Couldn't help riffing off on a tangent from the title (since the article is about diagramming tools)...
Dylan Beattie has a thought-provoking presentation for anyone who believes that "plain text" is a simple / solid substrate for computing: "There's no such thing as plain text"https://www.slideshare.net/slideshow/theres-no-such-thing-as... (you'll find many videos from different conferences)
Haven't watched the videos yet, but from the slides, it looks like part of the issue he was talking about was encodings (there's a slide illustrating UTF-16LE ve UTF-16BE, for example). Thankfully, with UTF-8 becoming the default everywhere (so that you need a really good reason not to use it for any given document), we're back at "yes, there is such a thing as plain text" again. It has a much larger set of valid characters, but if you receive a text file without knowing its encoding, you can just assume it's UTF-8 and have a 99.7% chance of being right.
The point is, a lot of work went into making that happen.

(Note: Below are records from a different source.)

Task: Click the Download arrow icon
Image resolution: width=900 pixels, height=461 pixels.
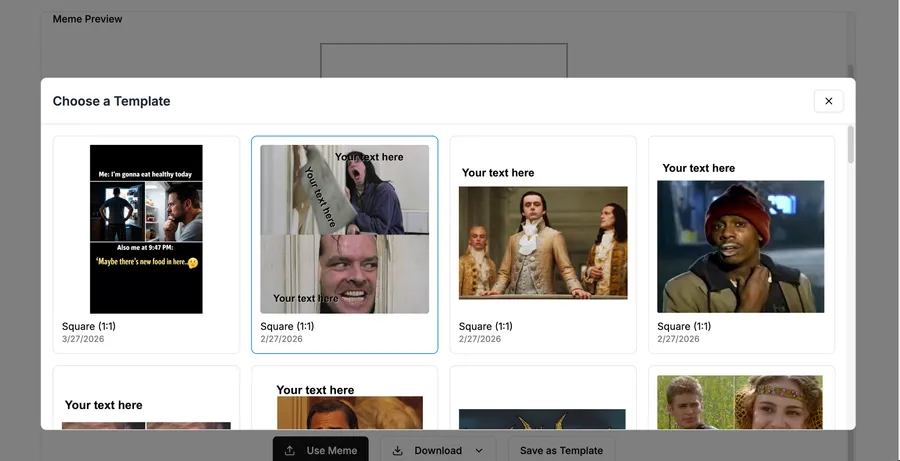Action: pos(397,451)

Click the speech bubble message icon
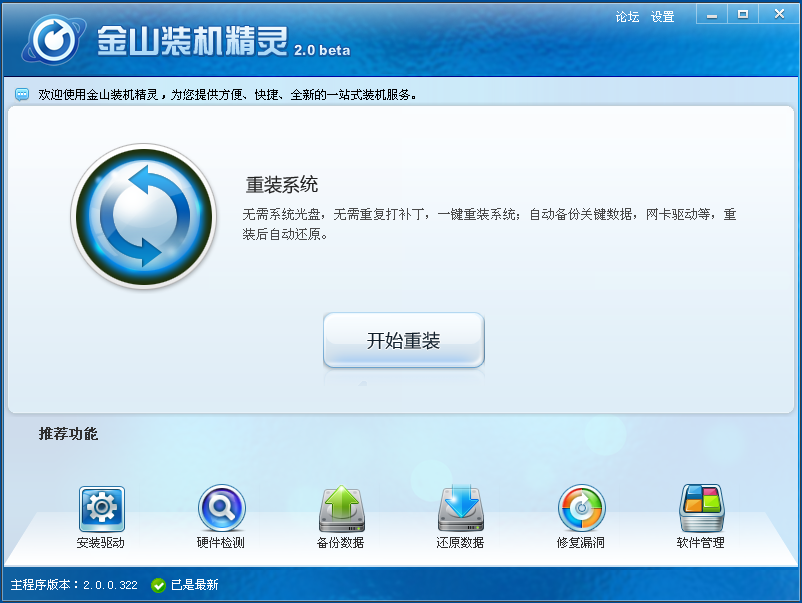(22, 94)
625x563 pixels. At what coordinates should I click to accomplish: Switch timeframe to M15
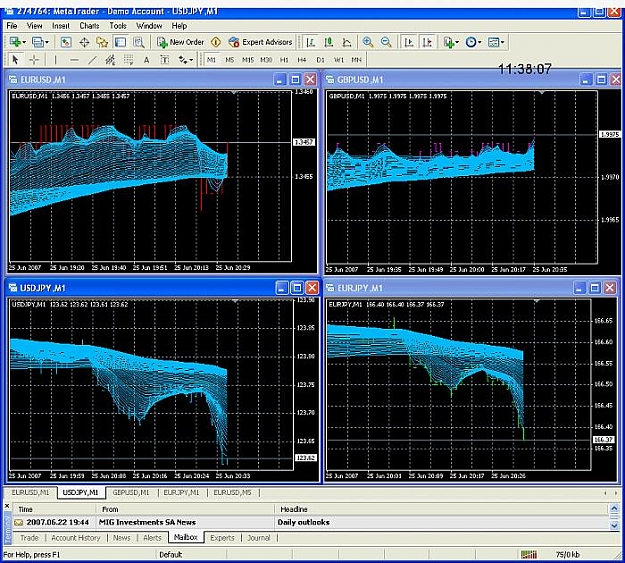tap(248, 60)
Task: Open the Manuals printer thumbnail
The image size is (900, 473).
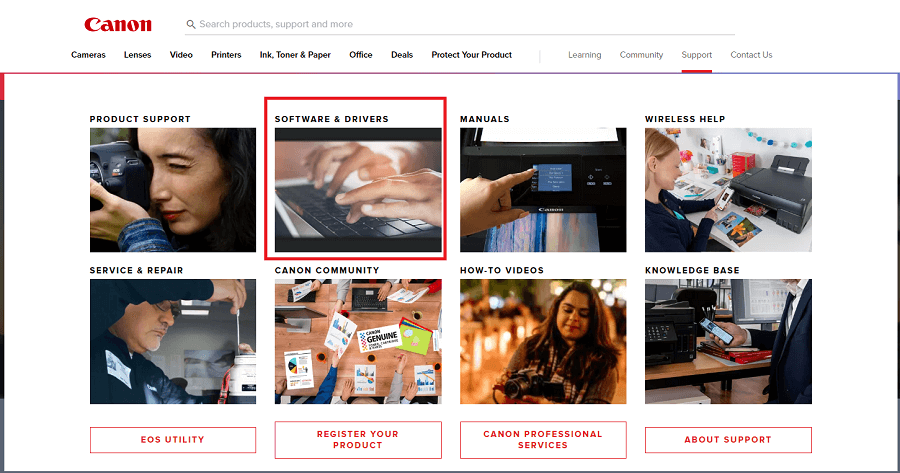Action: (x=543, y=189)
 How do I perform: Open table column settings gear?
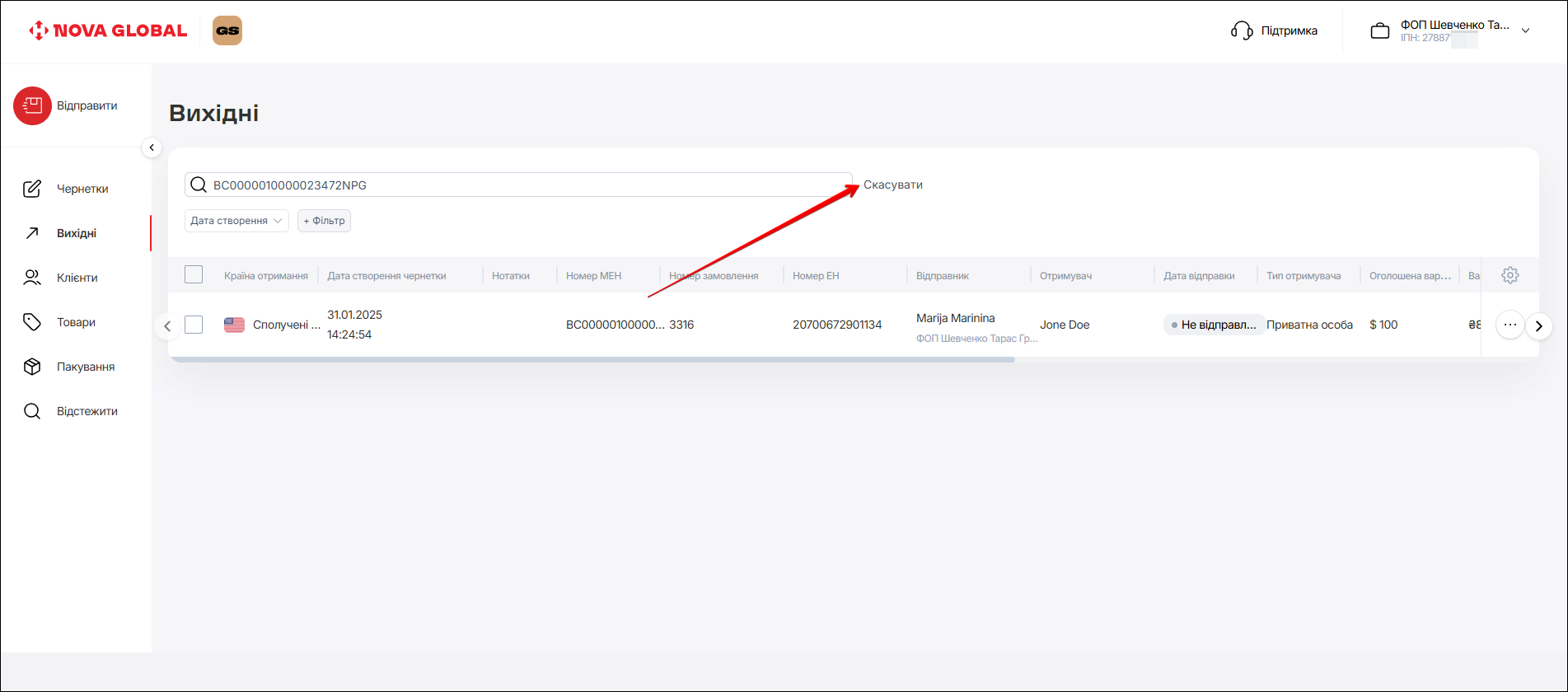click(1509, 275)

I.e., plain text as it is today is not some inherent property of computing. It is a binary protocol and displaying text through fonts is also not a trivial matter.

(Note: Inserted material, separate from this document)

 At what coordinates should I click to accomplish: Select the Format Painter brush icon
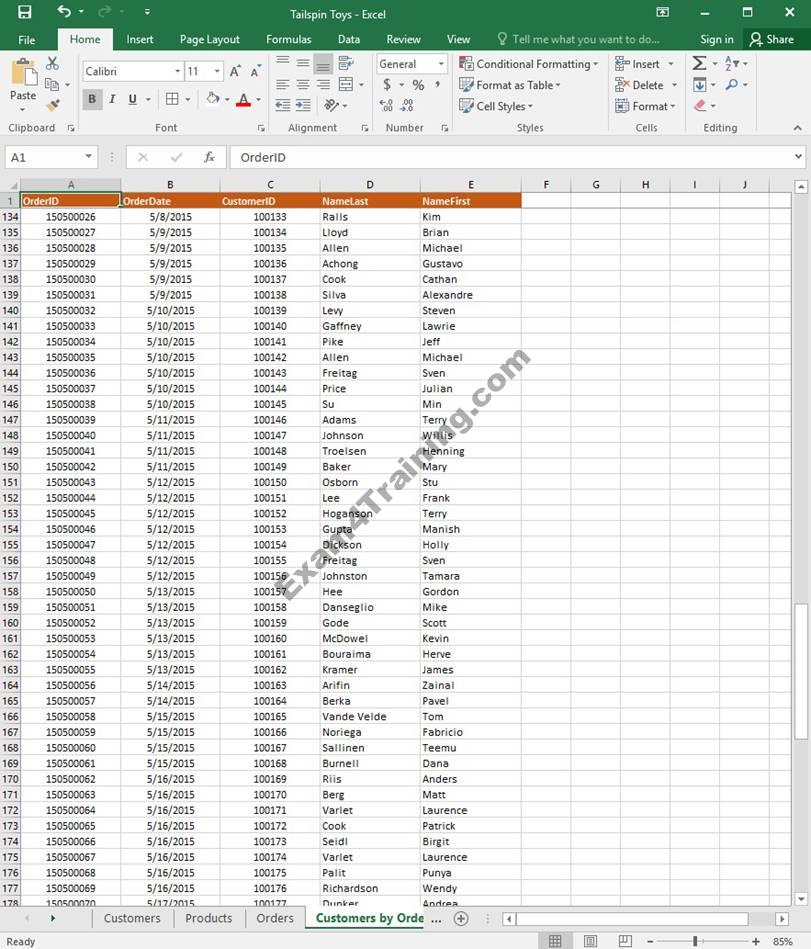pyautogui.click(x=52, y=105)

So my question is: what are we leaving on the table by over focusing on text? What about graphs and visual elements?
I was not very descriptive, but I was referring to the next layer up of building blocks. Instead of text, we could also express things in hybrid ways with text but also visual nodes that can carry more dense information. The usual response is that those things don't work with text-based tools, but that's my point. Text based tools needed invention and decades of refinement, and they're still not all that great.

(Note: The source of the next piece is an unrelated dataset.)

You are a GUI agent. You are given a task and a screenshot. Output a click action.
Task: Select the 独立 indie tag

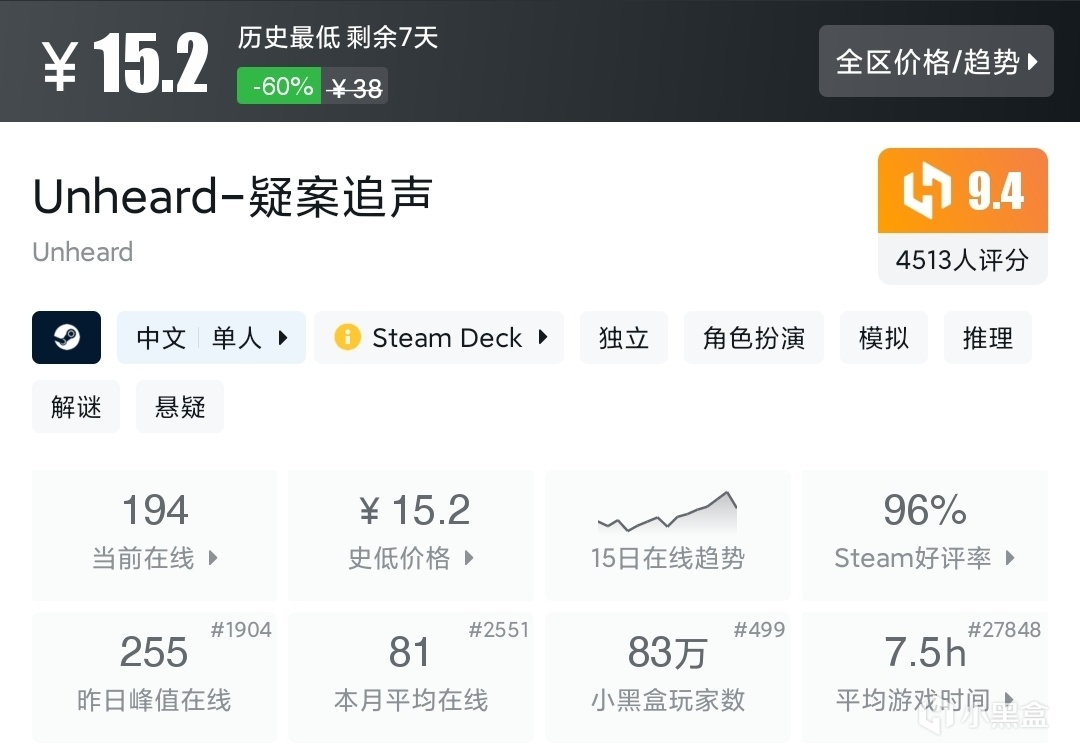point(624,338)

> Thankfully, with UTF-8 becoming the default everywhere (so that you need a really good reason not to use it for any given document), we're back at "yes, there is such a thing as plain text" again.
Whenever I hear this, I hear "all text files should be 50% larger for no reason".
UTF-8 is pretty similar to the old code page system.
Hm? UTF-8 encodes all of ASCII with one byte per character, and is pretty efficient for everything else. I think the only advantage UTF-16 has over UTF-8 is that some ranges (such as Han characters I believe?) are often 3 bytes of UTF-8 while they're 2 bytes of UTF-16. Is that your use case? Seems weird to describe that as "all text files" though?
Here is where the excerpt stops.